- Recorded data -
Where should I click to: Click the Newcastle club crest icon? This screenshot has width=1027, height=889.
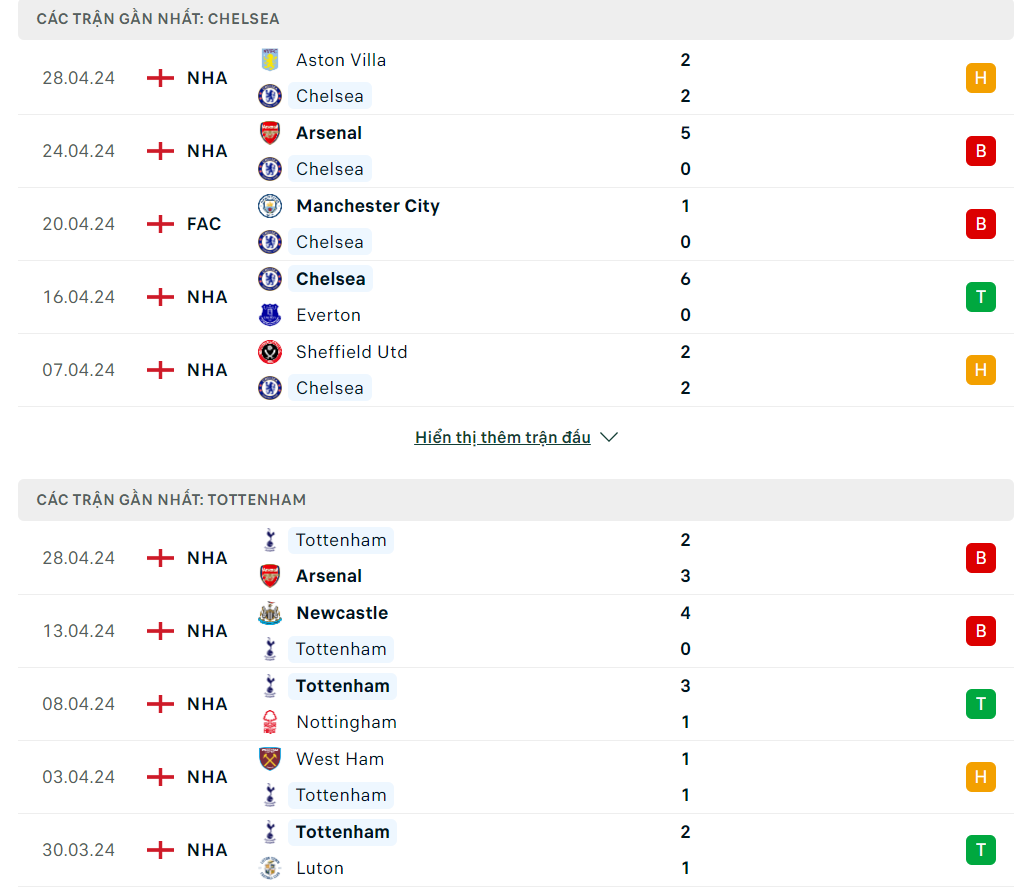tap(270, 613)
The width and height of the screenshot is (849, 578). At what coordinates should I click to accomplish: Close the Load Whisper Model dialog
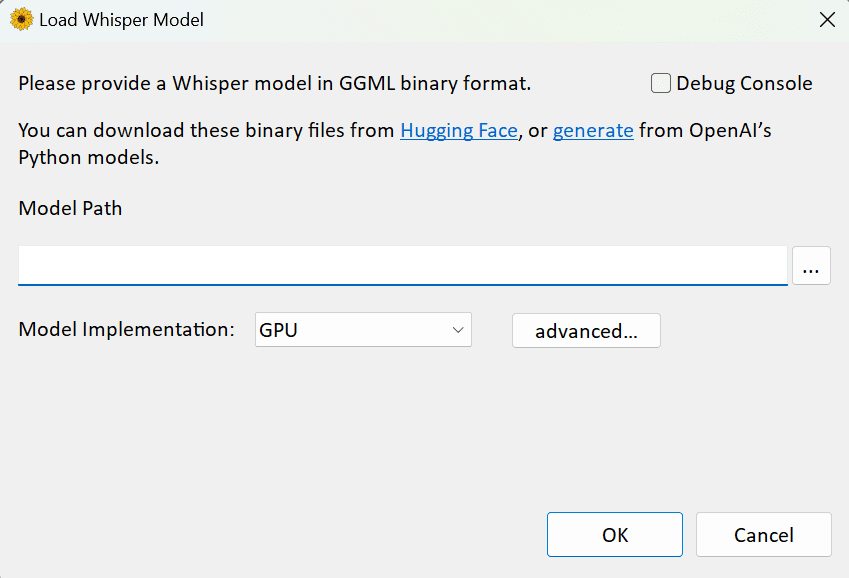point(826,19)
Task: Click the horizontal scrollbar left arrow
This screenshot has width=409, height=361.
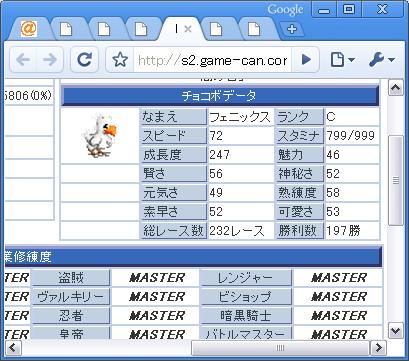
...
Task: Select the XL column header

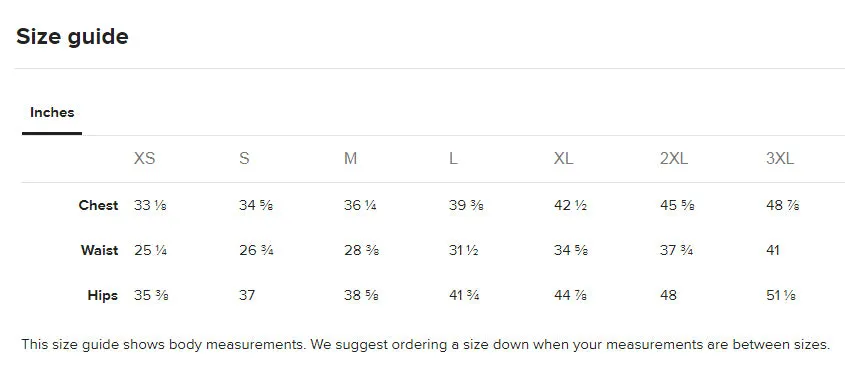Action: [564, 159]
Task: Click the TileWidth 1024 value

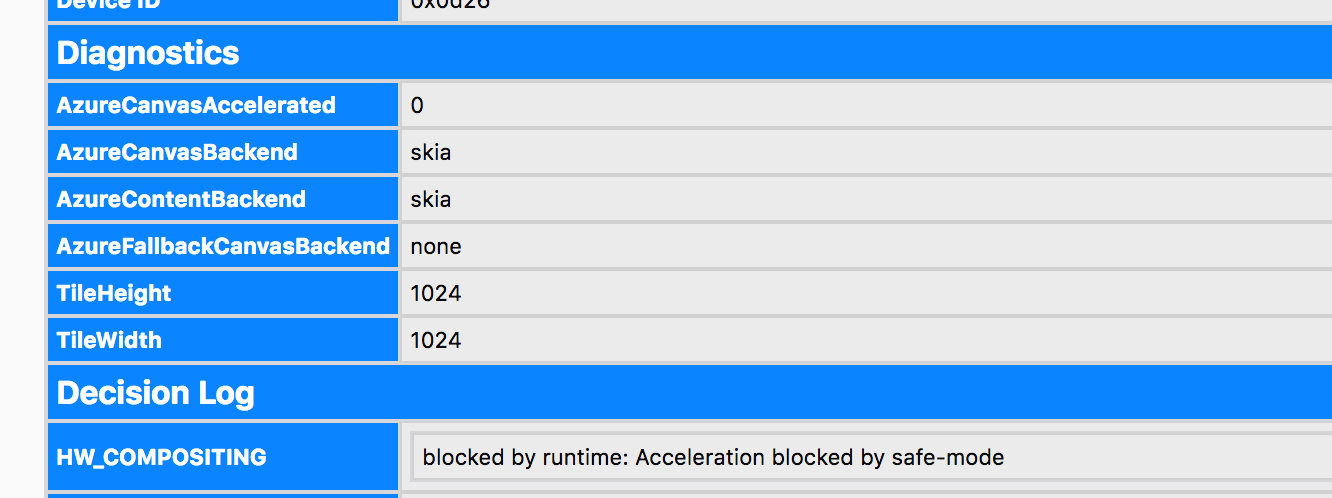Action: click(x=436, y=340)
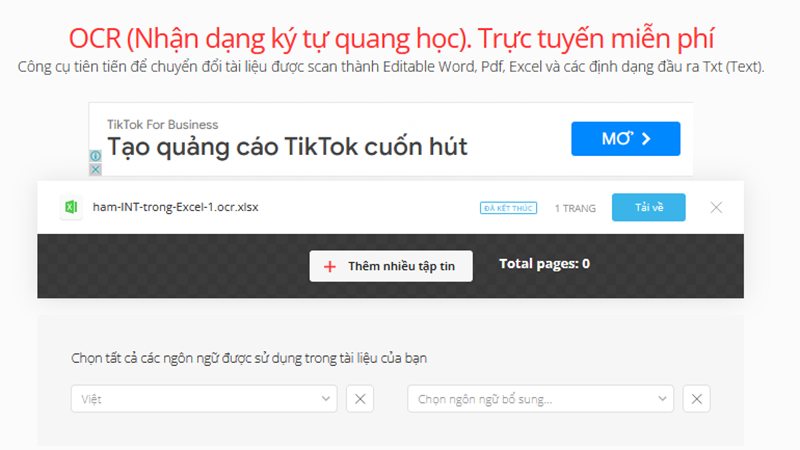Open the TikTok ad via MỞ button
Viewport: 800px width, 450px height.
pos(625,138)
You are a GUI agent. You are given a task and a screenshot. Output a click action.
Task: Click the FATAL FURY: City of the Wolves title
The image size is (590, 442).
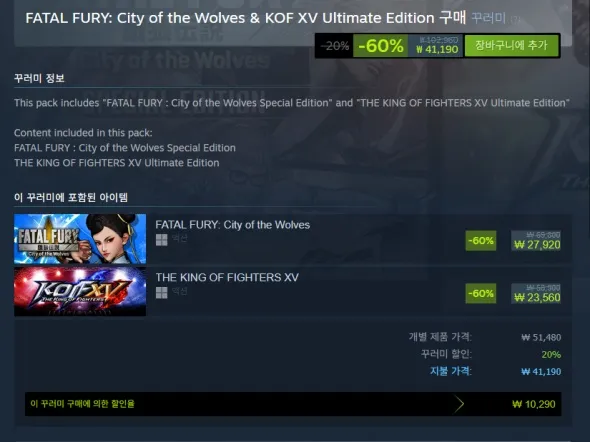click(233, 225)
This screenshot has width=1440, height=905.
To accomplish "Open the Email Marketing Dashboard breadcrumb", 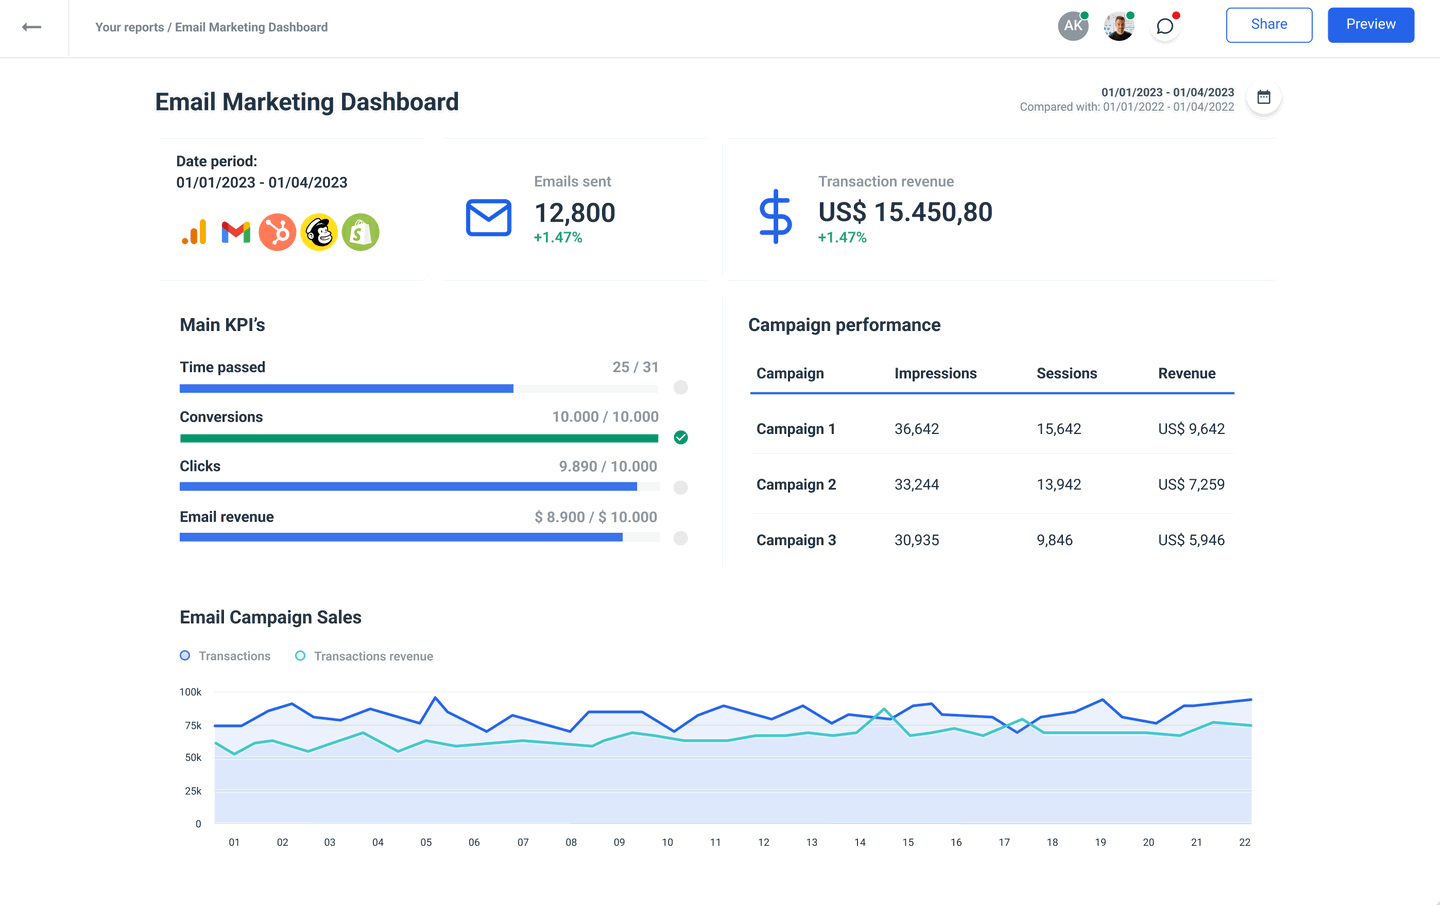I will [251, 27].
==
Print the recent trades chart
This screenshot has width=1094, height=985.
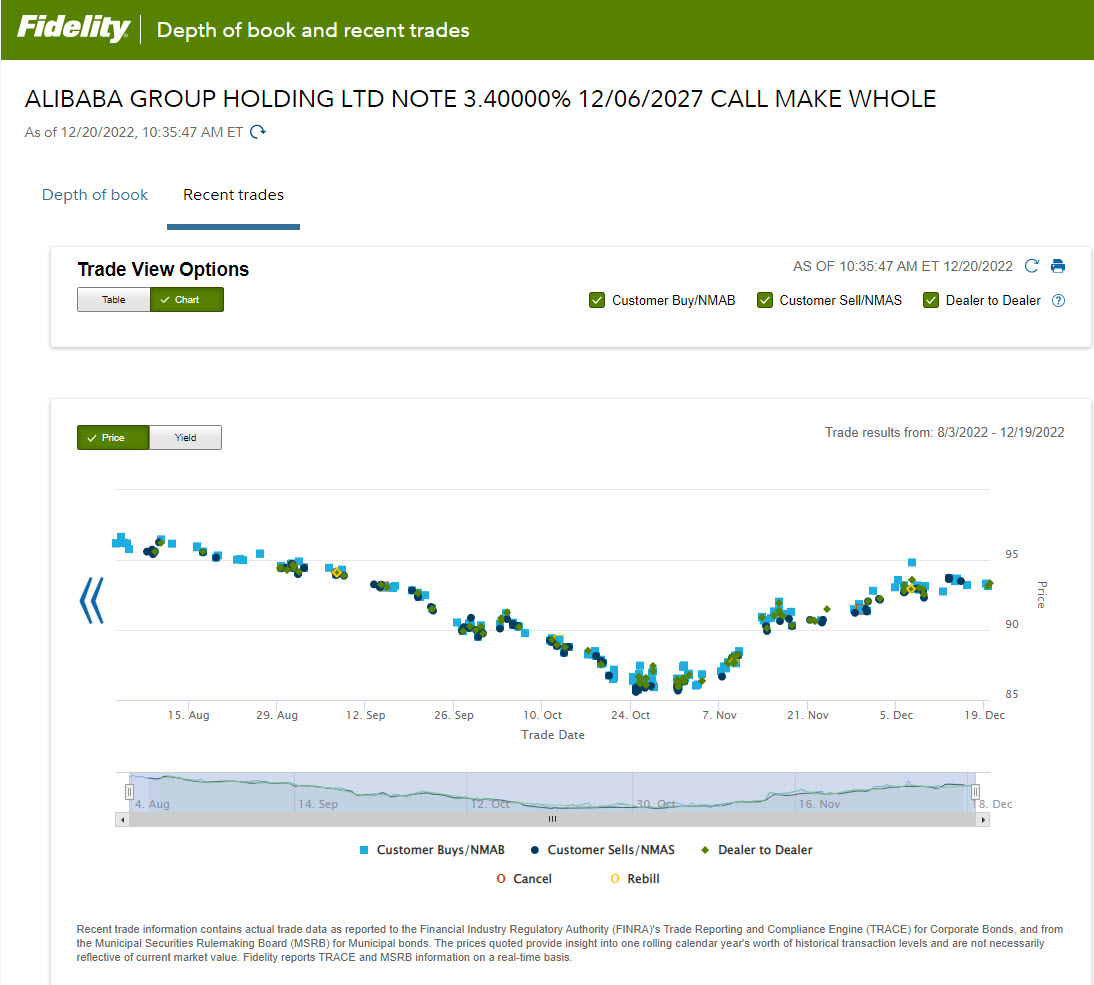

- Work to be completed -
Starting at the line above with "Where should I", output every line exactly up to and including the line with "This screenshot has width=409, height=361.", but none of the pictures.

- Response to this exercise -
Where should I click to: Click the Newcastle club crest icon? This screenshot has width=1027, height=889.
tap(270, 613)
The width and height of the screenshot is (849, 578). At what coordinates should I click to accomplish: Close the Load Whisper Model dialog
point(826,19)
Task: Click the horizontal scrollbar left arrow
This screenshot has width=409, height=361.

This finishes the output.